By Andrew Smalley | Vol. 28, No. 13 | April 2020
A QUICK LOOK INTO IMPORTANT ISSUES OF THE DAY
Total student loan debt held by borrowers climbed to over $1.6 trillion as of late 2019. A recent report from Moody’s Investors Service found that slow repayments have become the most important factor in rising student loan balances. The report found that just 51% of borrowers whose loan repayment began between 2010 and 2012 had made progress in reducing their student loan debt five years later.
This debt creates significant burdens on individuals and the broader economy. A recent report from the Federal Reserve found that student loan debt is having a significant effect on declining homeownership among young adults. A 2018 survey found that 80% of respondents with student loan debt have delayed saving for retirement because of that debt.
Large student loan balances also increase the likelihood of default. The Federal Reserve Bank of New York found that student loan delinquency rates are increasing and remain at high levels relative to other types of debt. Analysis by the Brookings Institution found that nearly 40% of borrowers may default on their student loans by 2023.
With these record levels of debt, states are looking for ways to help student loan borrowers. Some states have adopted additional consumer protections to strengthen student loan servicing oversight. Other states have developed loan forgiveness or repayment programs to help borrowers reduce their debt while offering incentives for talented, in-demand students and recent graduates to live, work and stay in their states.

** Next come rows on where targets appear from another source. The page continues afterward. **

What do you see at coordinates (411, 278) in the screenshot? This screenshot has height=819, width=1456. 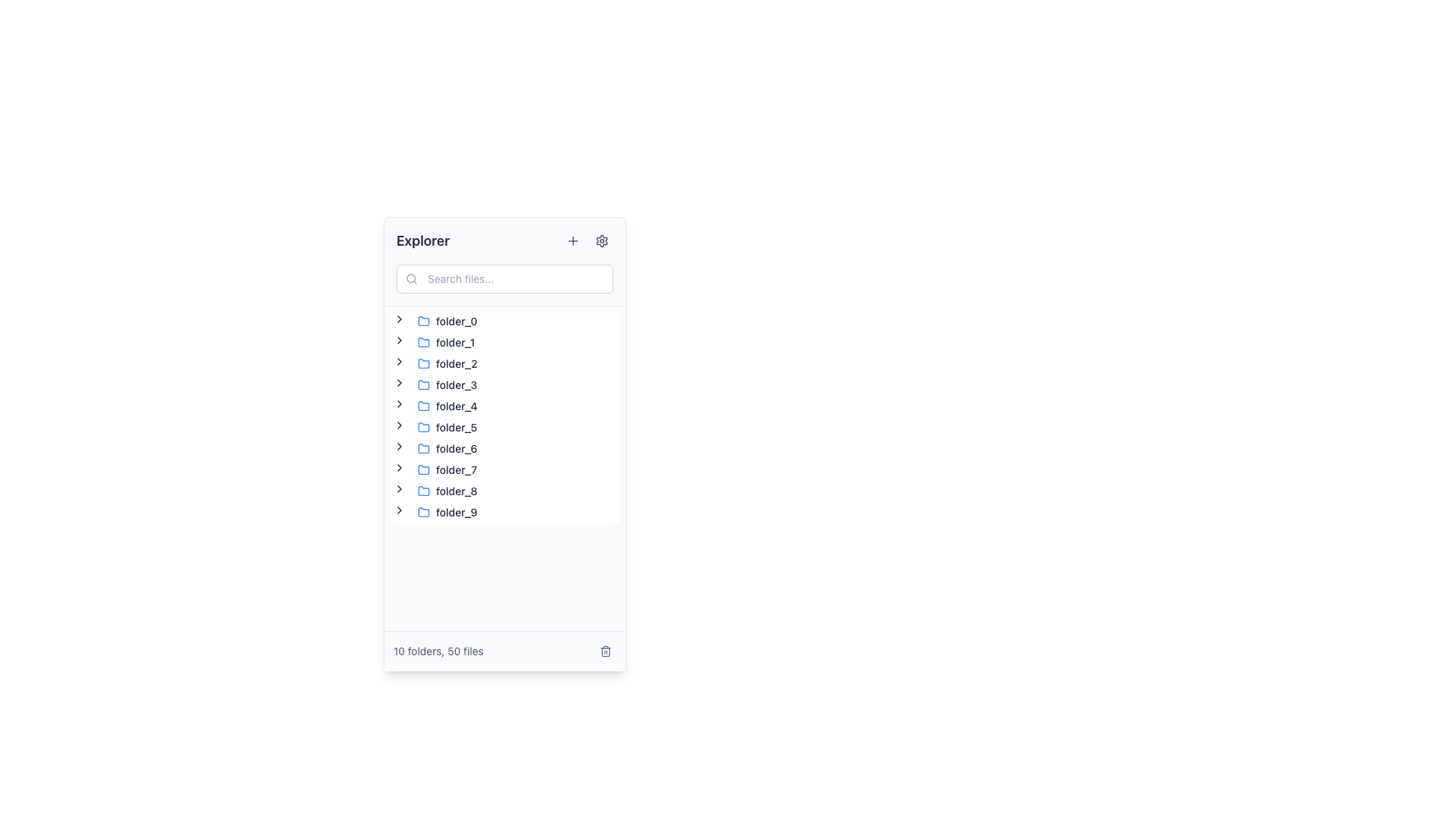 I see `the search functionality by clicking on the circular search icon located within the Explorer's search bar, slightly towards the left side of the window` at bounding box center [411, 278].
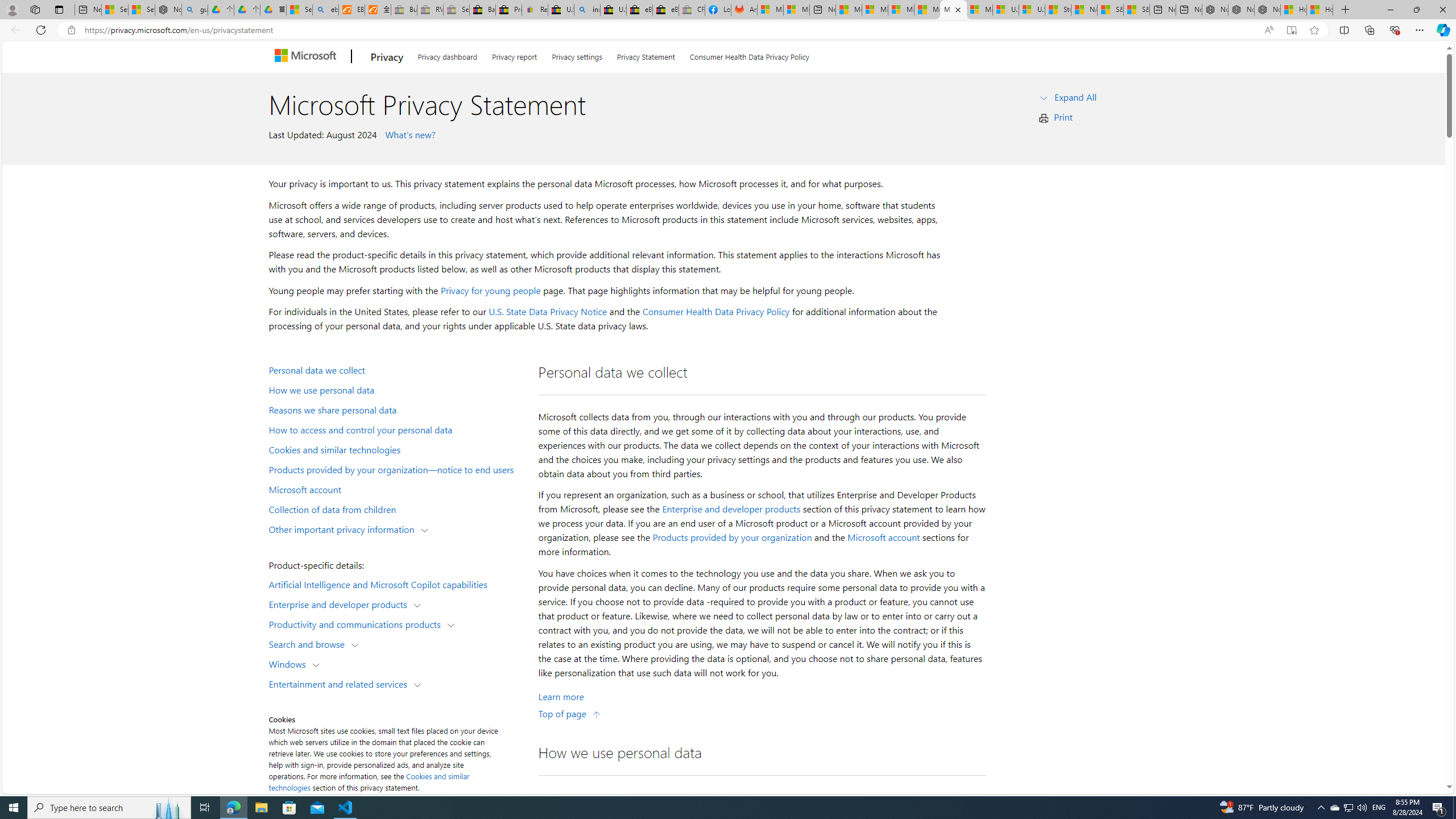 This screenshot has height=819, width=1456. I want to click on 'Privacy for young people', so click(489, 289).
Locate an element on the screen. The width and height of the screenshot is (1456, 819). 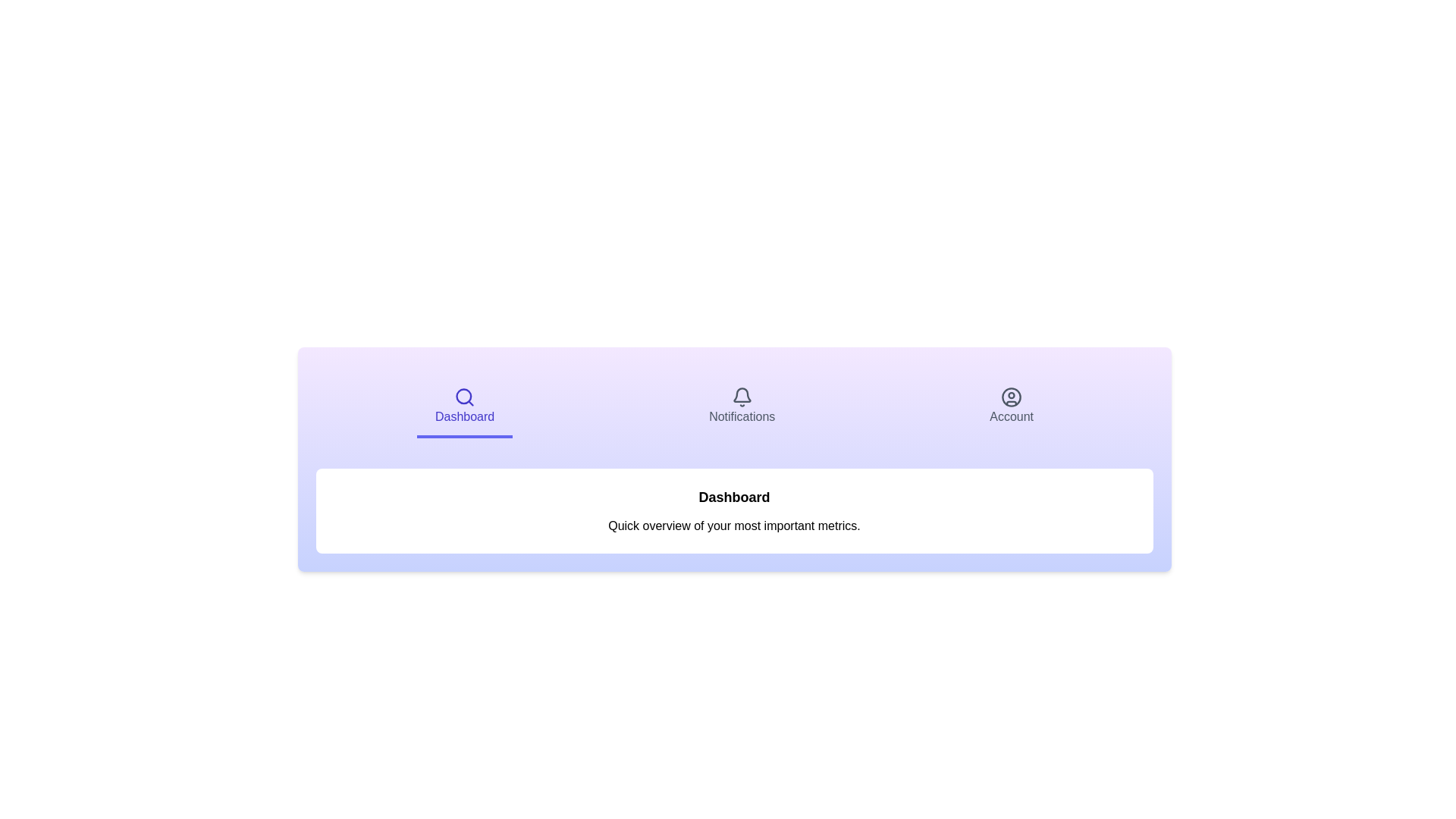
the Notifications tab by clicking on it is located at coordinates (742, 406).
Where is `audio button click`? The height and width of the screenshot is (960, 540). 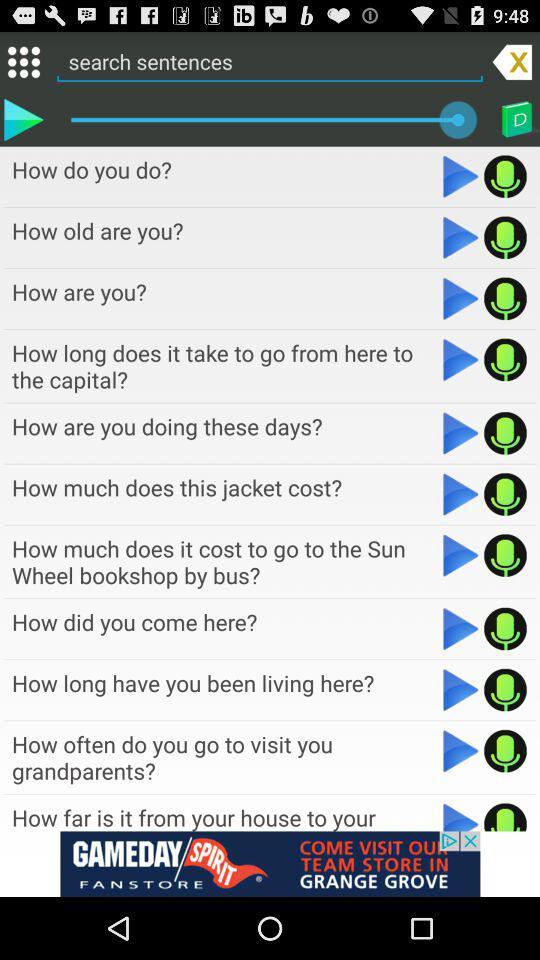
audio button click is located at coordinates (504, 555).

Student loan forgiveness programs provide borrowers with debt relief or payment support in exchange for work or service in specific professions or fields for a period of time. Occupations vary by state, but commonly include health care professionals such as nurses, doctors or veterinarians, as well as teachers and educators. States are also exploring creating loan forgiveness programs as part of broader talent-retention programs, especially in high-needs places such as rural areas. While program design and implementation vary by state, nearly all bills provide gradual relief over time and most bills cap the amount of forgiveness a single borrower can receive.
In 2019, legislators in 18 states enacted more than 30 bills relating to student loan forgiveness programs. It is important to note that many of these bills do not provide an appropriation or multi-year funding for these programs.
A common area of loan forgiveness programs focuses on educators. For example, Colorado passed SB 3, which expands a loan forgiveness pilot program for teachers in high-poverty schools in rural areas, or in positions in math, science, special education or linguistically diverse education. The program was created nearly two decades ago but received additional funding in 2019 to provide up to 100 educators with up to $5,000 per year for five years.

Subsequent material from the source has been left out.